Kim Oosterlinck, a professor of finance, took over this month as director of the Royal Museums of Fine Arts in Brussels (MRBAB) amid hopes he will help to set the six-museum institution on a new path as it emerges from deep crisis.
In April 2023 his predecessor Michel Draguet, who had been in the post since 2005, stepped down after allegations of bad management and harassment of staff, set out in an open letter from a group of employees to Thomas Dermine, the Belgian government official who oversees museums. In interviews, Draguet fought back against the allegations, arguing that he had faced a number of external crises, such as the pandemic, during his term in office and pointing out that visitor numbers had increased dramatically in that time.
The challenge for Oosterlinck will be “to develop a new vision, both in the scientific research conducted by the museums and in how the collections are presented to the public”, Dermine said in a statement in April.
The MRBAB oversees the Old Masters Museum, the Magritte Museum, the Fin-de-Siècle Museum, the Modern Museum, the Wiertz Museum, and the Meunier Museum. Since Draguet’s departure, the institution has been managed by Sara Lammens as interim director.
Among the criticisms of Draguet’s management was that he scheduled exhibitions at the last minute without giving curators time to prepare them—including one show devoted to Prune Nourry that was added to the programme three weeks before it was due to open, according to the Belgian newspaper Le Soir.
Streamlined programme
Lammens says she has streamlined the museum’s programme and cancelled projects so that curators could focus on two exhibitions: one on Surrealism, called IMAGINE!: 100 Years of International Surrealism at the Magritte Museum (until 21 July), and Drafts: From Rubens to Khnopff, opening on 11 October at the Old Masters Museum.
Oosterlinck’s background is in academia rather than day-to-day museum management: he has served as a professor of finance at Solvay Brussels School of Economics and as the vice-rector of the Université Libre de Bruxelles. His main areas of research are financial history and the art market, and he has published work on forgeries, art dealers’ strategies, European art markets during the Second World War and banks’ art collections.

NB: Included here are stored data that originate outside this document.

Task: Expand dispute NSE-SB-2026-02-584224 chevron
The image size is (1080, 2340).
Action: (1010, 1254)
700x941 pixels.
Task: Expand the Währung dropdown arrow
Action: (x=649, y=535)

At the end of June, Oosterlinck met with the 220 members of the RMFAB staff and was symbolically handed the keys to the institution by his predecessor. At the meeting Oosterlinck said: "The strategic vision in which I propose to frame the museums will reaffirm their societal mission, paying particular attention to issues of diversity, equality, inclusion, accessibility and sustainability. ”
Adding to Oosterlinck’s hefty to-do list is a €30m renovation project that began 20 years ago. The next stage is to renovate a three-storey building, a project for which an architectural firm has yet to be selected. The target date for completion is 2030, coinciding with Belgium’s bicentenary. It may later house 19th- and 20th-century art, filling a gap left by the closure of the Modern Museum in 2011.
And there is still fallout from Draguet’s tenure to be expected. The MRBAB employees’ group, which joined forces with trade unions against Draguet, asked Empreva, the central organisation responsible for assisting government in maintaining the well-being, safety and health of their employees, to conduct two investigations.